TO DO:
Every line below that includes the word "chevron" needs to be copied.

EXTRACTED INFORMATION:
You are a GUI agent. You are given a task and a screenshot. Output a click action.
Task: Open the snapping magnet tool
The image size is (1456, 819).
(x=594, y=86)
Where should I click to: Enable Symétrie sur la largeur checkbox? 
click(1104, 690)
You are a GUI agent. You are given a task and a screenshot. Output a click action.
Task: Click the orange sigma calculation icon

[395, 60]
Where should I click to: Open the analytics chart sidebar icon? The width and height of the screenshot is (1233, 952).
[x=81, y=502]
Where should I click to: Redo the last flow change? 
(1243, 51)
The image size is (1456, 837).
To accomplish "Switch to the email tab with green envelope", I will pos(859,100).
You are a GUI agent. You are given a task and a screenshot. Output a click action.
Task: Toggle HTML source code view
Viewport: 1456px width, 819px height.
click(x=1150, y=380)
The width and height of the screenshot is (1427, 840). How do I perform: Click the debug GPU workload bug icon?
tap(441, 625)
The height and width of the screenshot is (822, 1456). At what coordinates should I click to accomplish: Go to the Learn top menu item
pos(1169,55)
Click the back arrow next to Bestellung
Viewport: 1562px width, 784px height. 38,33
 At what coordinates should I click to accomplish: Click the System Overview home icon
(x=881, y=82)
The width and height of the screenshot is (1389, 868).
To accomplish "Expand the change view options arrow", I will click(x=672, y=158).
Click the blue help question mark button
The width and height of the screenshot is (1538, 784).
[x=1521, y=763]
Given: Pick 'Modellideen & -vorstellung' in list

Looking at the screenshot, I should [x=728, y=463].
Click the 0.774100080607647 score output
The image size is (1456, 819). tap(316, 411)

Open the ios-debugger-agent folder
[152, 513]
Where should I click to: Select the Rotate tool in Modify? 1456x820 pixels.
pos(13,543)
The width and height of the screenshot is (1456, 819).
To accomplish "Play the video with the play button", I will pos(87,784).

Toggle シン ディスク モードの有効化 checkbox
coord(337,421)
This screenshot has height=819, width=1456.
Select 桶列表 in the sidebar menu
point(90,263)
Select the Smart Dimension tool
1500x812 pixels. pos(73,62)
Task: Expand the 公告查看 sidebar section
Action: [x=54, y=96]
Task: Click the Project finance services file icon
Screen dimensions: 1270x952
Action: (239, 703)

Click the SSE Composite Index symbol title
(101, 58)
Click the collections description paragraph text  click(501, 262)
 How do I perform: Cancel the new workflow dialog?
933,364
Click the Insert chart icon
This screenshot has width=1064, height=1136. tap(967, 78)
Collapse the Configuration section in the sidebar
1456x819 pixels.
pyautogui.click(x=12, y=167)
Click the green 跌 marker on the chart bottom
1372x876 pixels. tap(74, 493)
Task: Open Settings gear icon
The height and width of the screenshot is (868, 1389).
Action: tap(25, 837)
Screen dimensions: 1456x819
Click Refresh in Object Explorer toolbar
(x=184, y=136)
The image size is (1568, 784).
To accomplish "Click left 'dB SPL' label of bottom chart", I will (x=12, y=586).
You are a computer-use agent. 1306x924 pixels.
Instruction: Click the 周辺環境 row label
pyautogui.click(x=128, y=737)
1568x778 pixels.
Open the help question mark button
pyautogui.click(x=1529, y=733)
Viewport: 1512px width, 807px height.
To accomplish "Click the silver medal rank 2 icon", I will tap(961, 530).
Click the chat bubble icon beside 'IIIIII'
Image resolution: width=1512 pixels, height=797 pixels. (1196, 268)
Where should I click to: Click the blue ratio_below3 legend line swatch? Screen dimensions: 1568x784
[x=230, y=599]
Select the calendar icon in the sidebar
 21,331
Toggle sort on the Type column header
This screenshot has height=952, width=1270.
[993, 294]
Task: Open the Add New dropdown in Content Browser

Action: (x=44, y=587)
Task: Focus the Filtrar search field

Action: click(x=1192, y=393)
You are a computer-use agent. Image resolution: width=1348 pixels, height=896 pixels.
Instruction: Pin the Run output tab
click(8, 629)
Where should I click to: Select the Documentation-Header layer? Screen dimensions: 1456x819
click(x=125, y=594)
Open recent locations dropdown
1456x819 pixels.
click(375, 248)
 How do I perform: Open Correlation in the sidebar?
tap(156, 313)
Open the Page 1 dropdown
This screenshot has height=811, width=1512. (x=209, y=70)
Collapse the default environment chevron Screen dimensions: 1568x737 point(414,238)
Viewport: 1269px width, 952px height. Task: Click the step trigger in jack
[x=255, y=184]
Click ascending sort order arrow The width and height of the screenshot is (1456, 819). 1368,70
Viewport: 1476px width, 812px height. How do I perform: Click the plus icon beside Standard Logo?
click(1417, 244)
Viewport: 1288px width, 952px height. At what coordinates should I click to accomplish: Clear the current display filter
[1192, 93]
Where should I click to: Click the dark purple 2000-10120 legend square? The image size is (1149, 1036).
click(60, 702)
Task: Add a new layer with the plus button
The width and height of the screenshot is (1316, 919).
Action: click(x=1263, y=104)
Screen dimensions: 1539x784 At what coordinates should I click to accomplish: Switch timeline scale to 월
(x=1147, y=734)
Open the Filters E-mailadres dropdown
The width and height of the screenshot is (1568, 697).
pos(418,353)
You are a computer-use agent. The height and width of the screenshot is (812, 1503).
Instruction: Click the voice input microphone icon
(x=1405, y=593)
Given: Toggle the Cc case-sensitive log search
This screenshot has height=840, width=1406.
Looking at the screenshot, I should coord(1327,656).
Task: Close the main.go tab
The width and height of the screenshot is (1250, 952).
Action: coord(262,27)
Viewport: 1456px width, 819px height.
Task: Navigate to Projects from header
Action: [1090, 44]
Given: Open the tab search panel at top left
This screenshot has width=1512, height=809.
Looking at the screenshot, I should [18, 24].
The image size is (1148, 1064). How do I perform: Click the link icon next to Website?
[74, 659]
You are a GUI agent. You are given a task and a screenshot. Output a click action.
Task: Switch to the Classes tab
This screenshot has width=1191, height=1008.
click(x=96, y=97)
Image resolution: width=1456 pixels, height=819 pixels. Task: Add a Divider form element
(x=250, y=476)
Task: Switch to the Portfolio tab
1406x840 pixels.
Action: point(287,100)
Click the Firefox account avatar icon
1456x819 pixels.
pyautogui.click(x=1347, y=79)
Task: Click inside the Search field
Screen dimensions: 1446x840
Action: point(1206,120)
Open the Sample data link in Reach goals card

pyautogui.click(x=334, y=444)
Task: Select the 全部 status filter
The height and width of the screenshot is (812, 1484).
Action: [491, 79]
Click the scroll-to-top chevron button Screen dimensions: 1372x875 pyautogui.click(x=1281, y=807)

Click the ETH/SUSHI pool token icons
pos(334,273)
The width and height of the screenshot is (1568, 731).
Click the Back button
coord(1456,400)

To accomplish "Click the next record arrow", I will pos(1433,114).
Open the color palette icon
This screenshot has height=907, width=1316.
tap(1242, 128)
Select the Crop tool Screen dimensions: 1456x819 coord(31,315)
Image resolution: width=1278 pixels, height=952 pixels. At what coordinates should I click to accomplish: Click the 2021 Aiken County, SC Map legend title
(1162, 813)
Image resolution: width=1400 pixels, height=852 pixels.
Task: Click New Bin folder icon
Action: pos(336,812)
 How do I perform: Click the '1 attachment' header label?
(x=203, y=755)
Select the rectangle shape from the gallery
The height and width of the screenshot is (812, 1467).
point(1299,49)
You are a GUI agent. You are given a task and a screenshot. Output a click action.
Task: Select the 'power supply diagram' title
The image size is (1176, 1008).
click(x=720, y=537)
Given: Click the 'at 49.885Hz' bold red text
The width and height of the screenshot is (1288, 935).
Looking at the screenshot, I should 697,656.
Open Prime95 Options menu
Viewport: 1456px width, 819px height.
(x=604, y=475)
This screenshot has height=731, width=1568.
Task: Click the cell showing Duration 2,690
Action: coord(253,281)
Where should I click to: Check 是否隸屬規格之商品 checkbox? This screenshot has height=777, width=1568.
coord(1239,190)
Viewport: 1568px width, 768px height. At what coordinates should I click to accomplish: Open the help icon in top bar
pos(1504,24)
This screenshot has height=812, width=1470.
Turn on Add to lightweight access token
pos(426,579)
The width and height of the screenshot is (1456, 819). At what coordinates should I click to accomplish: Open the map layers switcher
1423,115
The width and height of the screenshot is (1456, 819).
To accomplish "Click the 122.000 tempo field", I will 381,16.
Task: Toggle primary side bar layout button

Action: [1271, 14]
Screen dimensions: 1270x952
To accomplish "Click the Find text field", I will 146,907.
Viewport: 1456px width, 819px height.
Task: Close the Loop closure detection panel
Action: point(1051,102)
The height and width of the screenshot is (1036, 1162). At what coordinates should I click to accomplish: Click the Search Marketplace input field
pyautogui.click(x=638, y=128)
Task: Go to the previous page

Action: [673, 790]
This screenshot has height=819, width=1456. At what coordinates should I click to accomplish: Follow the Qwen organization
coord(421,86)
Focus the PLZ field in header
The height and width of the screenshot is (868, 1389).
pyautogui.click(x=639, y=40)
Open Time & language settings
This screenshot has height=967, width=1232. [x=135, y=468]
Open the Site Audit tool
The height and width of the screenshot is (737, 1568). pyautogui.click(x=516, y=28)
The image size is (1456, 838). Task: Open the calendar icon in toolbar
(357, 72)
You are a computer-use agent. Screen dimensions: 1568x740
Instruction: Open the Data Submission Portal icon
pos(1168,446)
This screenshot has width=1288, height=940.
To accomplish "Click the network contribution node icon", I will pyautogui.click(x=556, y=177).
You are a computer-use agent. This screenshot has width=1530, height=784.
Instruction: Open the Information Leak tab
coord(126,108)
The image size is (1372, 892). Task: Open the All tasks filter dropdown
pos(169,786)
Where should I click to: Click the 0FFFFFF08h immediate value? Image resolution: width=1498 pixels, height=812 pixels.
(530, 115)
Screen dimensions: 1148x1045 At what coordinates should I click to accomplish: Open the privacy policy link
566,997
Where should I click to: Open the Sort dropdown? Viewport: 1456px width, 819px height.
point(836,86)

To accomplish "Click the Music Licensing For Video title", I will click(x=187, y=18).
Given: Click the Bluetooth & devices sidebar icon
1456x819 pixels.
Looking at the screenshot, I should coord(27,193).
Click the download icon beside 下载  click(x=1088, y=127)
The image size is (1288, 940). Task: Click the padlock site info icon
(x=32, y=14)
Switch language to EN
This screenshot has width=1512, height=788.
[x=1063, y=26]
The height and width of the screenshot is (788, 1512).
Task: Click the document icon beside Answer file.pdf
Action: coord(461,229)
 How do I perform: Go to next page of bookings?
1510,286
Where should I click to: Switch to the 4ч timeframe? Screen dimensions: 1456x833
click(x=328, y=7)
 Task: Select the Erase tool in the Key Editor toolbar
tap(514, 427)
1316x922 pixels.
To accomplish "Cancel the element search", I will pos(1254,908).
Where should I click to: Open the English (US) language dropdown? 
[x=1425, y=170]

RESULT OF THIS TASK:
Collapse the default environment chevron Screen dimensions: 1568x737 point(414,238)
Click the scroll-to-top chevron button Screen dimensions: 1372x875 pyautogui.click(x=1281, y=807)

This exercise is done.